Following are highlights of the U.N. Intergovernmental Panel on Climate Change Fourth Assessment draft report, released in February, which builds upon new and more comprehensive data and research over the past six years.
Evidence of human impact
“Warming of the climate system is unequivocal, as is now evident from increases in global average air and ocean temperatures, melting of snow and ice, and rising sea levels.”
“It is ‘very likely' (more than 90% probability) that anthropogenic (human) greenhouse gas increases caused most of the observed increase in globally averaged temperatures since the mid-20th century.”
“The atmospheric concentration of carbon dioxide in 2005 (379 ppm) exceeds by far the natural range over the last 650,000 years (180 to 300 ppm) as determined from ice cores.”
“Average Northern Hemisphere temperatures during the second half of the 20th century were very likely higher than during any other 50-year period in the last 500 years and likely (more than 66% probability) the highest in at least the last 1,300 years.”
Future projections
Global average air temperatures are expected to rise 2-10 degrees F if global warming continues unabated.

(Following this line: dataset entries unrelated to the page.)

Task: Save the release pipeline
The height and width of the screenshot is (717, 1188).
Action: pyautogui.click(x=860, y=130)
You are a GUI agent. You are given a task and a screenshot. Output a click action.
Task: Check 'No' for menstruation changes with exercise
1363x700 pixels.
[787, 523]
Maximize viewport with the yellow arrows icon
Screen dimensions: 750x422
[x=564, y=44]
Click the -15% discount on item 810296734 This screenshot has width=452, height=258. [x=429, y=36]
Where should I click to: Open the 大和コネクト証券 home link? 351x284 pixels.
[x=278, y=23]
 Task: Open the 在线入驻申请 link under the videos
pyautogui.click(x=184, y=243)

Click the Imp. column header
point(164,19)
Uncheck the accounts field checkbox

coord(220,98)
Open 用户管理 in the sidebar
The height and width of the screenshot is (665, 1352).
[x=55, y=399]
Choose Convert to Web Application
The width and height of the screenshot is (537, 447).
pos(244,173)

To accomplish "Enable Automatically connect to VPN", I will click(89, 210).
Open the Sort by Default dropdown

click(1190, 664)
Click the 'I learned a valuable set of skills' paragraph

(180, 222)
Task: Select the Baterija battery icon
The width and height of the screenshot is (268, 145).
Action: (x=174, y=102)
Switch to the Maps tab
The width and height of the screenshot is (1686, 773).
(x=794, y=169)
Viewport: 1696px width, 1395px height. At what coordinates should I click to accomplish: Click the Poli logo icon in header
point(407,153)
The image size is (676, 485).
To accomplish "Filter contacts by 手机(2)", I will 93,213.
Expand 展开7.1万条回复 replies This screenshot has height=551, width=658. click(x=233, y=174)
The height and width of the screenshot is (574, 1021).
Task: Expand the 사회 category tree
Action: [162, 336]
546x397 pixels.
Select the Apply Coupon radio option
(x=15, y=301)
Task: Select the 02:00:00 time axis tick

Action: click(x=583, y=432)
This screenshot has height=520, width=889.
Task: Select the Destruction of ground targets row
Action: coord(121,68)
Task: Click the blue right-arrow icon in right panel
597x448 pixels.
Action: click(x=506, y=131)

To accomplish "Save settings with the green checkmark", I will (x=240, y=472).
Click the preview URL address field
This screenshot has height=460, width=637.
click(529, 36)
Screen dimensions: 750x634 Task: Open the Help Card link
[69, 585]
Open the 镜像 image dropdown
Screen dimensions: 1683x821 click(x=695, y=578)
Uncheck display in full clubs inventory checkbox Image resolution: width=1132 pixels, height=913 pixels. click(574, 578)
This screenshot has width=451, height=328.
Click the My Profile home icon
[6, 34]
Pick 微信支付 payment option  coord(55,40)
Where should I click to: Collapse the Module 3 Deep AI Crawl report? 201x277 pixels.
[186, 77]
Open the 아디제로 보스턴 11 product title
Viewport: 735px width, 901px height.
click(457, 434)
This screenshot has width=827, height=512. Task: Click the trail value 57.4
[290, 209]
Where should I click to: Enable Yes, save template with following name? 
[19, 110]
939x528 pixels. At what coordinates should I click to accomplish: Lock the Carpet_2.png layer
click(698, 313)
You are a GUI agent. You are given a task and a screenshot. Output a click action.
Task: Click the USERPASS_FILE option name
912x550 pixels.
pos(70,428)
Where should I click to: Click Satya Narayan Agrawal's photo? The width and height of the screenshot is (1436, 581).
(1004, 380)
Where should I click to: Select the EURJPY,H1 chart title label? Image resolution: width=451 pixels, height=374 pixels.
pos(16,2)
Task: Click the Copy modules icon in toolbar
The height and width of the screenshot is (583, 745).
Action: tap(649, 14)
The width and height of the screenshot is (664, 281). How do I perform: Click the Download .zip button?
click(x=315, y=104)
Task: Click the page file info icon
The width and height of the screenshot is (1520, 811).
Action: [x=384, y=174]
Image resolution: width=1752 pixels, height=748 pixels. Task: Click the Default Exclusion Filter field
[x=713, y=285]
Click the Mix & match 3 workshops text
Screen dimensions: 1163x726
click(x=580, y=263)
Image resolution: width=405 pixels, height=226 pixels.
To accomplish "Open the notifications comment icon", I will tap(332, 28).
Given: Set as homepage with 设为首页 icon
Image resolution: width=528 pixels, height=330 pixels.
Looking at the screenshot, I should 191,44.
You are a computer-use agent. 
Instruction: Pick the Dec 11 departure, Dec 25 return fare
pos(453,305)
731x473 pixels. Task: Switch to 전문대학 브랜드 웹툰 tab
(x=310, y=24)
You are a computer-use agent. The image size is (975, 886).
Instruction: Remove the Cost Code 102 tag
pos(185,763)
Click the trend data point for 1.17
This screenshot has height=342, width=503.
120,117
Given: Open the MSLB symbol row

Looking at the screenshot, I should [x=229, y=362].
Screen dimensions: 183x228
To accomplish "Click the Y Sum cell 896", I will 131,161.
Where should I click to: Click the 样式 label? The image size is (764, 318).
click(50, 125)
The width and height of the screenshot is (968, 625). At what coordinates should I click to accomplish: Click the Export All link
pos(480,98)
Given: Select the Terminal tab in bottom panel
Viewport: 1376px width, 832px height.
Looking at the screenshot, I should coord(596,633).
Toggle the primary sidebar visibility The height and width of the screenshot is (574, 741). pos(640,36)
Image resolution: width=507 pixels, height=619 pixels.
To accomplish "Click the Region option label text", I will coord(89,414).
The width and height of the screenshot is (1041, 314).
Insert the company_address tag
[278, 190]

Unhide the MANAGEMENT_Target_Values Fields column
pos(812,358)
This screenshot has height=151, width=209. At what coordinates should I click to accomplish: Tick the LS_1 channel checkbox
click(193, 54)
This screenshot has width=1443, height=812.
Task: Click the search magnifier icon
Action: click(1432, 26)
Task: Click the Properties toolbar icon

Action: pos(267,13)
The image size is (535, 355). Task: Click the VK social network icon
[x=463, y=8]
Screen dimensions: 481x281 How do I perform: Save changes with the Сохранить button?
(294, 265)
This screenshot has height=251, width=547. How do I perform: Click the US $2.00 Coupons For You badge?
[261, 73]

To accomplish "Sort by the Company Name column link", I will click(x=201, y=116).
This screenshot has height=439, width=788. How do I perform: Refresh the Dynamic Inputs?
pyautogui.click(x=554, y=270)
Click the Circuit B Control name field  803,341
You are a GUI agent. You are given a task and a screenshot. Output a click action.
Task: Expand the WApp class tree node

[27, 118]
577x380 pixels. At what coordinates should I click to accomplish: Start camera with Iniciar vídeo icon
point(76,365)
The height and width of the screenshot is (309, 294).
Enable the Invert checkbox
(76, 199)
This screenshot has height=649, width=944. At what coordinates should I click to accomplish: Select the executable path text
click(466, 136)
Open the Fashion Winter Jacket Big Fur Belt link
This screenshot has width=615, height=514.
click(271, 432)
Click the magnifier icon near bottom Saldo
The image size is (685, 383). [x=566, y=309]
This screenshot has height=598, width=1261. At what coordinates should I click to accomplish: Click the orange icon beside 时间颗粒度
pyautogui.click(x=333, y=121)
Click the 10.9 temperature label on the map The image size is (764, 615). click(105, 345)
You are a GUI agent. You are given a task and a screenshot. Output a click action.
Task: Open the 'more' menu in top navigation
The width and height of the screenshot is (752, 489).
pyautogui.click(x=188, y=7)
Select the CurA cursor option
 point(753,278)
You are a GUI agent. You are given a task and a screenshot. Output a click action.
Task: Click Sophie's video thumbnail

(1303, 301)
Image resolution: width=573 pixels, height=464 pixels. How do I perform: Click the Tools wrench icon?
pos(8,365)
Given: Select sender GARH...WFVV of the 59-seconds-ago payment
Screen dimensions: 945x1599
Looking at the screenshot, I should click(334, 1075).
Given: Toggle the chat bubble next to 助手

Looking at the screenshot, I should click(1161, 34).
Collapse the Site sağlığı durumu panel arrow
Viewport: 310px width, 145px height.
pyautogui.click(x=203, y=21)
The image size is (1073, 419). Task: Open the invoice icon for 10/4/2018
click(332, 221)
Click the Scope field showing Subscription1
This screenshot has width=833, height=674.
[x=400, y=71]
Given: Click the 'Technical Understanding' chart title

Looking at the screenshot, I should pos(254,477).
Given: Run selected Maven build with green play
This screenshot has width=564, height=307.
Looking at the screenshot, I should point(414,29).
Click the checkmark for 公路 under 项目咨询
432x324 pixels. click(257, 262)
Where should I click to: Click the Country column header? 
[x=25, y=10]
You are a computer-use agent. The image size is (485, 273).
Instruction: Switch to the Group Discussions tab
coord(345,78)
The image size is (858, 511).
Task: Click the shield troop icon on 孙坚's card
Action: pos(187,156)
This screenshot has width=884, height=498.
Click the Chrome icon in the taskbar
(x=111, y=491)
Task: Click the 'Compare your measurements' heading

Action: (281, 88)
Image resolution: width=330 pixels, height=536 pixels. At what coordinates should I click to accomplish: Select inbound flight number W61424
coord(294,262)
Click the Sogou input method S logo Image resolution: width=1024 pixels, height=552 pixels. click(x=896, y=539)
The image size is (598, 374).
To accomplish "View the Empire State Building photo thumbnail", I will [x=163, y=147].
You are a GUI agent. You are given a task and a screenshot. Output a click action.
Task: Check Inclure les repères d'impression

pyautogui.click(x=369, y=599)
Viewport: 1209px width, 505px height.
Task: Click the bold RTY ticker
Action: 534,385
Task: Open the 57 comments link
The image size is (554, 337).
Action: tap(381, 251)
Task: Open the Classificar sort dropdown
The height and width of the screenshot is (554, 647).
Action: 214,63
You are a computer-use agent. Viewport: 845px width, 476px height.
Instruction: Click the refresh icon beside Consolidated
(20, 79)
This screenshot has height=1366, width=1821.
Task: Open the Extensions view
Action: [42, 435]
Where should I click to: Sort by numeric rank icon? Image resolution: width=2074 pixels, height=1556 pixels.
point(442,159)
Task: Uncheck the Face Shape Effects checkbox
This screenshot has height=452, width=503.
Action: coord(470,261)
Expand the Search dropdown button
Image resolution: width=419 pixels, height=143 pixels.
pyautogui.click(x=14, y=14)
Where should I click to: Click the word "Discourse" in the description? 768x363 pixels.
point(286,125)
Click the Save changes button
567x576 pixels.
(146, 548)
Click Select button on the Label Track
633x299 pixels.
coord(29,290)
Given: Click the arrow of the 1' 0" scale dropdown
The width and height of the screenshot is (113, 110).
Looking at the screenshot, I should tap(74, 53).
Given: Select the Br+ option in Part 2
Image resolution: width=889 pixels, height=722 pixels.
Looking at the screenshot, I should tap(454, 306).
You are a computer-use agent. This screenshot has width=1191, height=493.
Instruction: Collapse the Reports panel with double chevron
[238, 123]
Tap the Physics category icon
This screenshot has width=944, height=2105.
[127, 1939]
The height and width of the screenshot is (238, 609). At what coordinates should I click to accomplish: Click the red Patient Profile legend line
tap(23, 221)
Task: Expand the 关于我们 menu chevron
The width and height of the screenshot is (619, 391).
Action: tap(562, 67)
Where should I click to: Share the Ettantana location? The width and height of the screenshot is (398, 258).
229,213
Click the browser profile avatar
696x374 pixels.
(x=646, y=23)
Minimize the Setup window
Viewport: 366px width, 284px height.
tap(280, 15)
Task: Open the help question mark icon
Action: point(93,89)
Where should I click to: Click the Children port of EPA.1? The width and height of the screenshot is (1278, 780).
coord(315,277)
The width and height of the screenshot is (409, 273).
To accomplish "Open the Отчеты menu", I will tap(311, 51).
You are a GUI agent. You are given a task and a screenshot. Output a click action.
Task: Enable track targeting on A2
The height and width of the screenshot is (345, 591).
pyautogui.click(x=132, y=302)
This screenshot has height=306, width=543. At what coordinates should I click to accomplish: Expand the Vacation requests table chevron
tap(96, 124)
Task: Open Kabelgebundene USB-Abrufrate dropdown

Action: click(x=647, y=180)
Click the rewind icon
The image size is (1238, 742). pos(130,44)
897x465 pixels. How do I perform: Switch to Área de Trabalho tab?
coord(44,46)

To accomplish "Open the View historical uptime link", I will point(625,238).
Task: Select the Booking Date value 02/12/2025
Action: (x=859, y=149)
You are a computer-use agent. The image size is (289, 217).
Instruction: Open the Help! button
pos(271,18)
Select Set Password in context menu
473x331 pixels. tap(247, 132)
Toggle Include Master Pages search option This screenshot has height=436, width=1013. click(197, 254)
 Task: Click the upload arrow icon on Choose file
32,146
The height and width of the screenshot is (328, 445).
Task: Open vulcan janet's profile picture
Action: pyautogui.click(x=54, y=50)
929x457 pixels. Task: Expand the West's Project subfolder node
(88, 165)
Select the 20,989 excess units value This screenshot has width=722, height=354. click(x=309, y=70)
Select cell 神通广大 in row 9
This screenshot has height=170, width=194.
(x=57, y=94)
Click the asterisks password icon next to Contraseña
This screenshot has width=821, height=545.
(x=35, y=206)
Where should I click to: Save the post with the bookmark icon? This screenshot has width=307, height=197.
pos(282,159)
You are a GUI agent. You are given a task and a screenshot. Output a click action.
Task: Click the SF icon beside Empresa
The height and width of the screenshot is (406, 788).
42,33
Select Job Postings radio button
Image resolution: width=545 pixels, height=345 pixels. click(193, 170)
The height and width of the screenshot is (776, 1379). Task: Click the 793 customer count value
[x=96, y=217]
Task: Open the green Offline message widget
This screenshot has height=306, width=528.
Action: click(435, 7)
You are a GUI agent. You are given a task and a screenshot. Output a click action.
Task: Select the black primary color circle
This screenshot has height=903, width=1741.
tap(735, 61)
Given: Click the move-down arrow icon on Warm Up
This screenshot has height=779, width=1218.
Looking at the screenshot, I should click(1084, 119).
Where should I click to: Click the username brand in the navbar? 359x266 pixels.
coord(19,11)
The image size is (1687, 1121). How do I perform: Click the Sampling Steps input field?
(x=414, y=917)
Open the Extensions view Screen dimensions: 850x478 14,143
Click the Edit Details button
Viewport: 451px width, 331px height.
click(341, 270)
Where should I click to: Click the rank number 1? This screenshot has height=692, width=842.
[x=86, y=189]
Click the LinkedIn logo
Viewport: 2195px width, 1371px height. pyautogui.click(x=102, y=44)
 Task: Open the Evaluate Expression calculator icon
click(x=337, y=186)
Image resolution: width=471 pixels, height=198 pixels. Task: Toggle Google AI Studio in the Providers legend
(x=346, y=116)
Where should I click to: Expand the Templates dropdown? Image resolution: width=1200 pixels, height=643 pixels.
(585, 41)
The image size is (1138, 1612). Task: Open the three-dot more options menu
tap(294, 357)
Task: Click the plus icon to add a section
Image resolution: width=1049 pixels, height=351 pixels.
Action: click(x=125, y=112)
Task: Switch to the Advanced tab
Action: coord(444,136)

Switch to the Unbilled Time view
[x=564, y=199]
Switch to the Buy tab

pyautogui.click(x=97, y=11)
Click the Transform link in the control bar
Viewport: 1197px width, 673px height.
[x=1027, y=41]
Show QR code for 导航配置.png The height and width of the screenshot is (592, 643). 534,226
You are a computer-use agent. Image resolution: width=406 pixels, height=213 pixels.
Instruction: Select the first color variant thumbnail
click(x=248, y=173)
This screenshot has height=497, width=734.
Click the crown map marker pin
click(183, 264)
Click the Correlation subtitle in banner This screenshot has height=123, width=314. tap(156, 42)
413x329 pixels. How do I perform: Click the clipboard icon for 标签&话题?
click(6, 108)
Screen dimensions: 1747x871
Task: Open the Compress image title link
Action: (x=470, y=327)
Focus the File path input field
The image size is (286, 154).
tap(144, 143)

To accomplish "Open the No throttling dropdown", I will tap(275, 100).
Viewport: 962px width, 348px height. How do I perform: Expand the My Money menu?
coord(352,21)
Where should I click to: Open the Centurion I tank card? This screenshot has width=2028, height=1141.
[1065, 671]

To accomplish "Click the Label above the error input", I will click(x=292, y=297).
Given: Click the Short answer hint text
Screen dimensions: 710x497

Warming tends to reduce land and ocean uptake of man-made carbon dioxide, thereby increasing the amount of emissions that remain in the atmosphere; warming also is increasing the acidification of oceans.
The IPCC estimates a 7-23 inch rise in sea levels by 2100. These estimates exclude the effects of ice flow and carbon feedbacks that will accelerate sea rise.
It is “very likely” that extremes such as heat waves, droughts, heavy rains and more intense hurricanes and cyclones will become more frequent. Arctic sea ice could disappear in summer by the latter part of the 21st century in some projections.